• _Source data_:
....
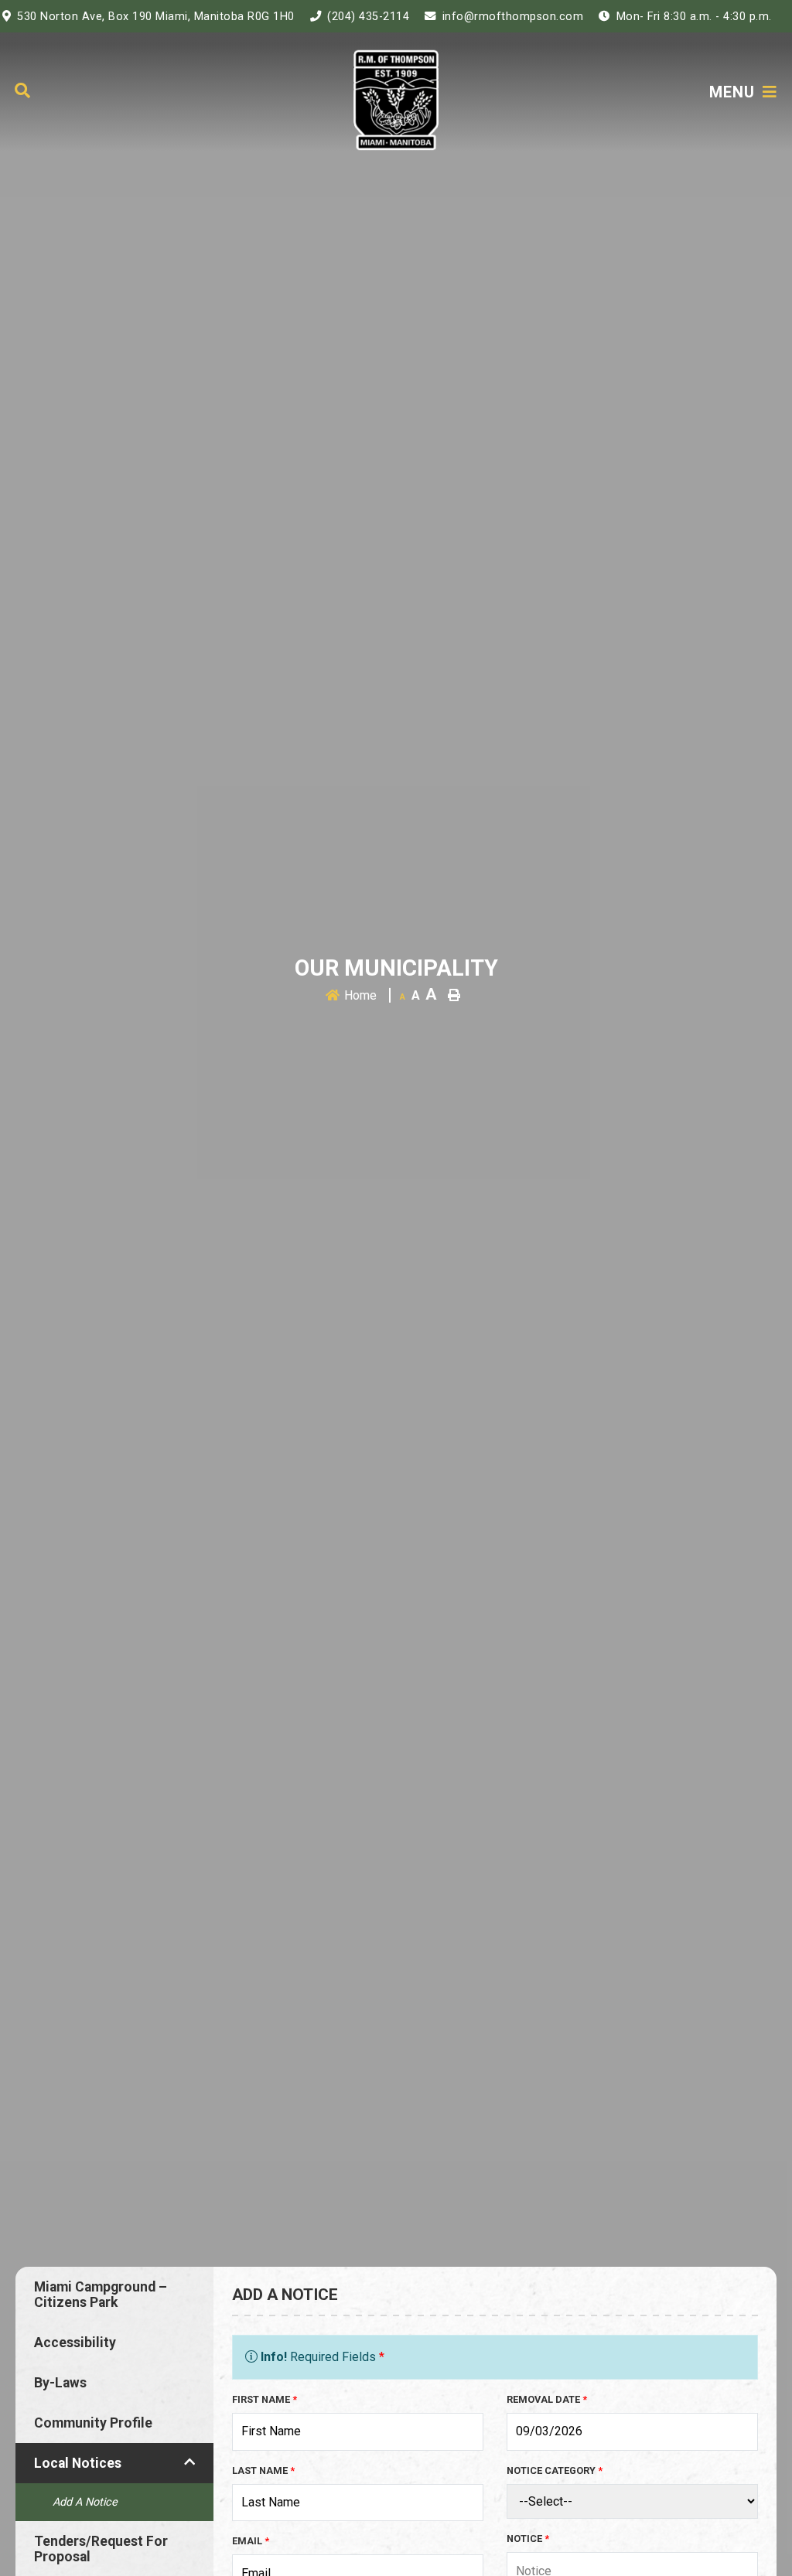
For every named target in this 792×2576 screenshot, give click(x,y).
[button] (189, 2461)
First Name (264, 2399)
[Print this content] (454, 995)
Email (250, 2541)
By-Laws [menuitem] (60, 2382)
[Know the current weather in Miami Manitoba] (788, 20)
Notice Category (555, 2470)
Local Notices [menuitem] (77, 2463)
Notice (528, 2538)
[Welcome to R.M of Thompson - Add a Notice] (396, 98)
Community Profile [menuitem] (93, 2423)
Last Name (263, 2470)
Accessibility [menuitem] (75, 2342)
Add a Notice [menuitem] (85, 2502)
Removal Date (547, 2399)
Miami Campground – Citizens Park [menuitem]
....
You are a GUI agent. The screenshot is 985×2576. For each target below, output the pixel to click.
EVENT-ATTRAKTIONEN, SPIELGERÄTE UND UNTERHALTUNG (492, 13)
....
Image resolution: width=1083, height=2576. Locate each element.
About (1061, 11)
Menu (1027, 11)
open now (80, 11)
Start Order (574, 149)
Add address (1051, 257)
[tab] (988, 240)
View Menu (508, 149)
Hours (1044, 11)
....
• _Exercise_: Starting at the line above that contains "Notice Category (555, 2470)", repeat each line exactly up to and including the line that contains "Miami Campground – Citizens Park [menuitem]", and stop there.

• _Response to the exercise_:
Notice Category (555, 2470)
Local Notices [menuitem] (77, 2463)
Notice (528, 2538)
[Welcome to R.M of Thompson - Add a Notice] (396, 98)
Community Profile [menuitem] (93, 2423)
Last Name (263, 2470)
Accessibility [menuitem] (75, 2342)
Add a Notice [menuitem] (85, 2502)
Removal Date (547, 2399)
Miami Campground – Citizens Park [menuitem]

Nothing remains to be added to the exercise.